- _WORK TO BE COMPLETED_
Only the lines containing "height" should appear in the answer, copied from the listing below.

- _DATA IN THIS EXERCISE_
<<<<
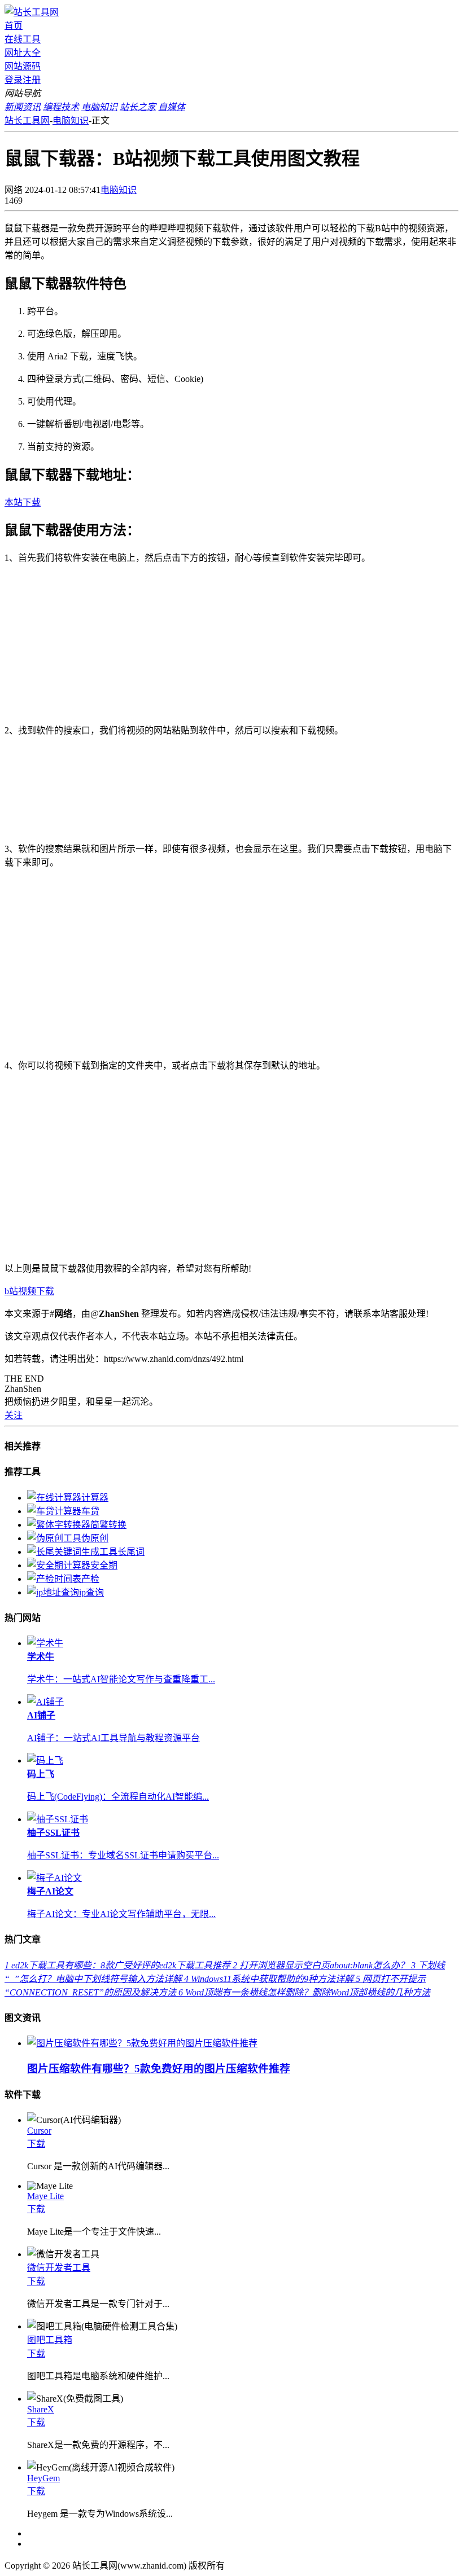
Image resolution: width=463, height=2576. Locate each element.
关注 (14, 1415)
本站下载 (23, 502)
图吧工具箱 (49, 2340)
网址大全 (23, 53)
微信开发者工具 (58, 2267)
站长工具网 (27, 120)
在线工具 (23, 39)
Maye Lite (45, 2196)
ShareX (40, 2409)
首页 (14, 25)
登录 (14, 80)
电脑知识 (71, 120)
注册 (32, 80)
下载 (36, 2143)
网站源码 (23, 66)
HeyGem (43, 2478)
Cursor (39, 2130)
>>>>
<<<<
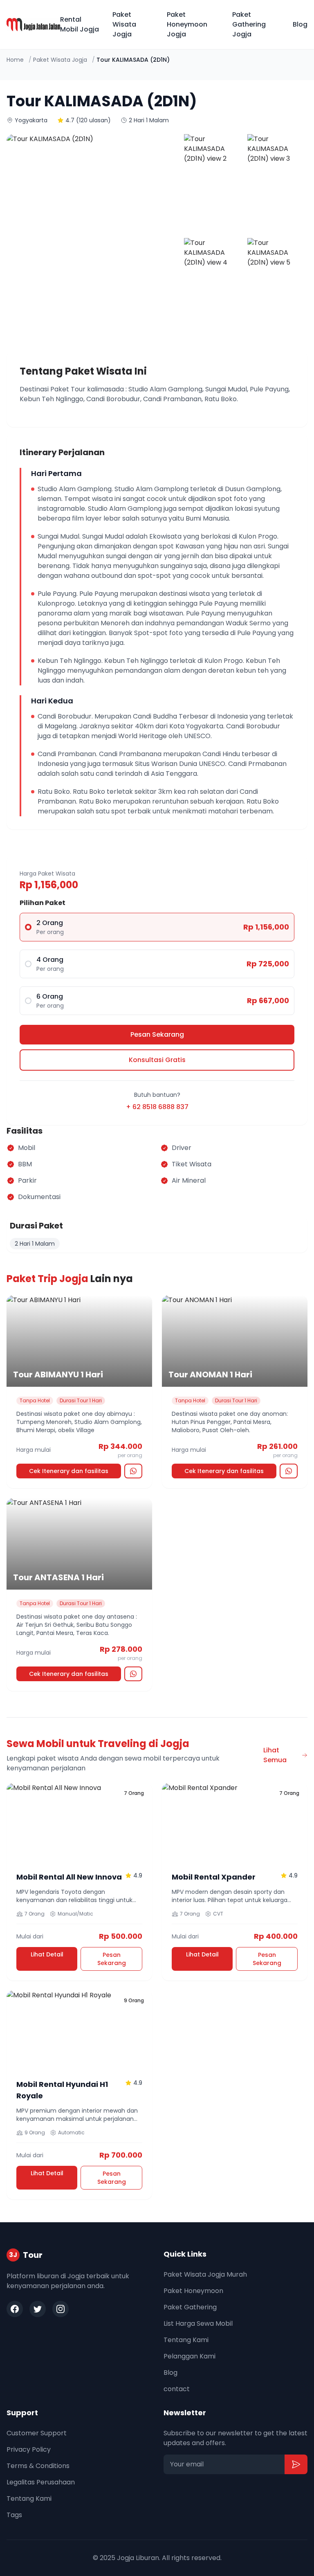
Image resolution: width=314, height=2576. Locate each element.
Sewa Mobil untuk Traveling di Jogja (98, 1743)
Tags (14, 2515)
>>>>
- _COMPLETED TASK_
Image resolution: width=463, height=2576. Locate each element.
Image resolution: width=314, height=2576. Locate each element.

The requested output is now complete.